> [EXERCISE INSTRUCTIONS]
Set down the lines of the listing below word for word, beginning at the line that contains "Click the ring on the lower hand" and stopping after the line that contains "click(892, 72)".

> [AVAILABLE RECORDS]
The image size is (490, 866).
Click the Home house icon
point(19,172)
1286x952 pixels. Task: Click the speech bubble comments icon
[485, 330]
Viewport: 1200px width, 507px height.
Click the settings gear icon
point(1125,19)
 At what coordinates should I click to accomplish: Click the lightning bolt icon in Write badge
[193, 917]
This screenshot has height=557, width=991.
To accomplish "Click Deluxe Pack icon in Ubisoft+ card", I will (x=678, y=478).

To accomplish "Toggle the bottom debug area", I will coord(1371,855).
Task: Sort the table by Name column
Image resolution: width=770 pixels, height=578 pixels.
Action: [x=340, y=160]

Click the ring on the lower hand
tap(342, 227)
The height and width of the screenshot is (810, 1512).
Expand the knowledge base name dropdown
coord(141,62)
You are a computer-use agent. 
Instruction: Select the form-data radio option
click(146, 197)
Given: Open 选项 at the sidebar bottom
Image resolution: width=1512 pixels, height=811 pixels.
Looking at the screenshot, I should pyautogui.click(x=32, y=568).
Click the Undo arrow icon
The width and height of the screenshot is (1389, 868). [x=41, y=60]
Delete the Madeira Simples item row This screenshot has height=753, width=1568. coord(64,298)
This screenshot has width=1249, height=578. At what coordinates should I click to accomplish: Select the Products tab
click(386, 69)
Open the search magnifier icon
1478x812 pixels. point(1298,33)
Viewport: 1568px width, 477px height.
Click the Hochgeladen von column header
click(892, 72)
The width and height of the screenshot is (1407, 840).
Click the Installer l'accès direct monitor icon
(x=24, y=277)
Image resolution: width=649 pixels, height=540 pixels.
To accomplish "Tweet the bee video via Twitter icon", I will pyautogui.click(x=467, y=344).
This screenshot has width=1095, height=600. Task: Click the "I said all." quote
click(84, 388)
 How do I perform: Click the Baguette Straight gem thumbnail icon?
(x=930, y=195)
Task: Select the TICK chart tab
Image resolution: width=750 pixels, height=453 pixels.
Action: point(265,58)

> [WORKED ANSWER]
Click the ring on the lower hand
tap(342, 227)
The height and width of the screenshot is (810, 1512).
Expand the knowledge base name dropdown
coord(141,62)
You are a computer-use agent. 
Instruction: Select the form-data radio option
click(146, 197)
Given: Open 选项 at the sidebar bottom
Image resolution: width=1512 pixels, height=811 pixels.
Looking at the screenshot, I should pyautogui.click(x=32, y=568).
Click the Undo arrow icon
The width and height of the screenshot is (1389, 868). [x=41, y=60]
Delete the Madeira Simples item row This screenshot has height=753, width=1568. coord(64,298)
This screenshot has width=1249, height=578. At what coordinates should I click to accomplish: Select the Products tab
click(386, 69)
Open the search magnifier icon
1478x812 pixels. point(1298,33)
Viewport: 1568px width, 477px height.
Click the Hochgeladen von column header
click(892, 72)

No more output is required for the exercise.